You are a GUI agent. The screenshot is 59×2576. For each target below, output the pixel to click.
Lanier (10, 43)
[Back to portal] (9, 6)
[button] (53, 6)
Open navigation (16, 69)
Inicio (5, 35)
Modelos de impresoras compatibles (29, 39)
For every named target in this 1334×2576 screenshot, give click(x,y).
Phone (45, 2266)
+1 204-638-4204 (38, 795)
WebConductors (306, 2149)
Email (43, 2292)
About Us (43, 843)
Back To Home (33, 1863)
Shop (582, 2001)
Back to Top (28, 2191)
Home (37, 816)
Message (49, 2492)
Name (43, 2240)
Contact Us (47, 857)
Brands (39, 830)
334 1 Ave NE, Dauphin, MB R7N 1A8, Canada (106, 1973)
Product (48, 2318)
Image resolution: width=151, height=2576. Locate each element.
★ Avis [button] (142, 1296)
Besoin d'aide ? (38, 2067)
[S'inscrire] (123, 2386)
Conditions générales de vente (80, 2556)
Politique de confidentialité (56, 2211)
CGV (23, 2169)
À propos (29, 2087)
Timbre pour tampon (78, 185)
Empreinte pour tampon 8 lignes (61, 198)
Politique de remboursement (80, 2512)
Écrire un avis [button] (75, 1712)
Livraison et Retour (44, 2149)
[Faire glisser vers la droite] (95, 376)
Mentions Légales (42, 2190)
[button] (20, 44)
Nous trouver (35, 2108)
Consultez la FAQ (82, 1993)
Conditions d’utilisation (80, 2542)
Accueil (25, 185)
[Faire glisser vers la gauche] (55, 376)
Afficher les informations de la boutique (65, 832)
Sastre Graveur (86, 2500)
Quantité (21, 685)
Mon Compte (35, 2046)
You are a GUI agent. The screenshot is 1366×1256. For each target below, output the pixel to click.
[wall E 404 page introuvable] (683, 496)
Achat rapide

§ Your goal:
Verbatim reproduction is required for the line holding "Mentions Légales (42, 2190)" and for every line after it in the records, with no other line included.

§ Answer to this exercise:
Mentions Légales (42, 2190)
[button] (20, 44)
Nous trouver (35, 2108)
Consultez la FAQ (82, 1993)
Conditions d’utilisation (80, 2542)
Accueil (25, 185)
[Faire glisser vers la gauche] (55, 376)
Afficher les informations de la boutique (65, 832)
Sastre Graveur (86, 2500)
Quantité (21, 685)
Mon Compte (35, 2046)
You are a GUI agent. The screenshot is 1366×1256. For each target below, output the pixel to click.
[wall E 404 page introuvable] (683, 496)
Achat rapide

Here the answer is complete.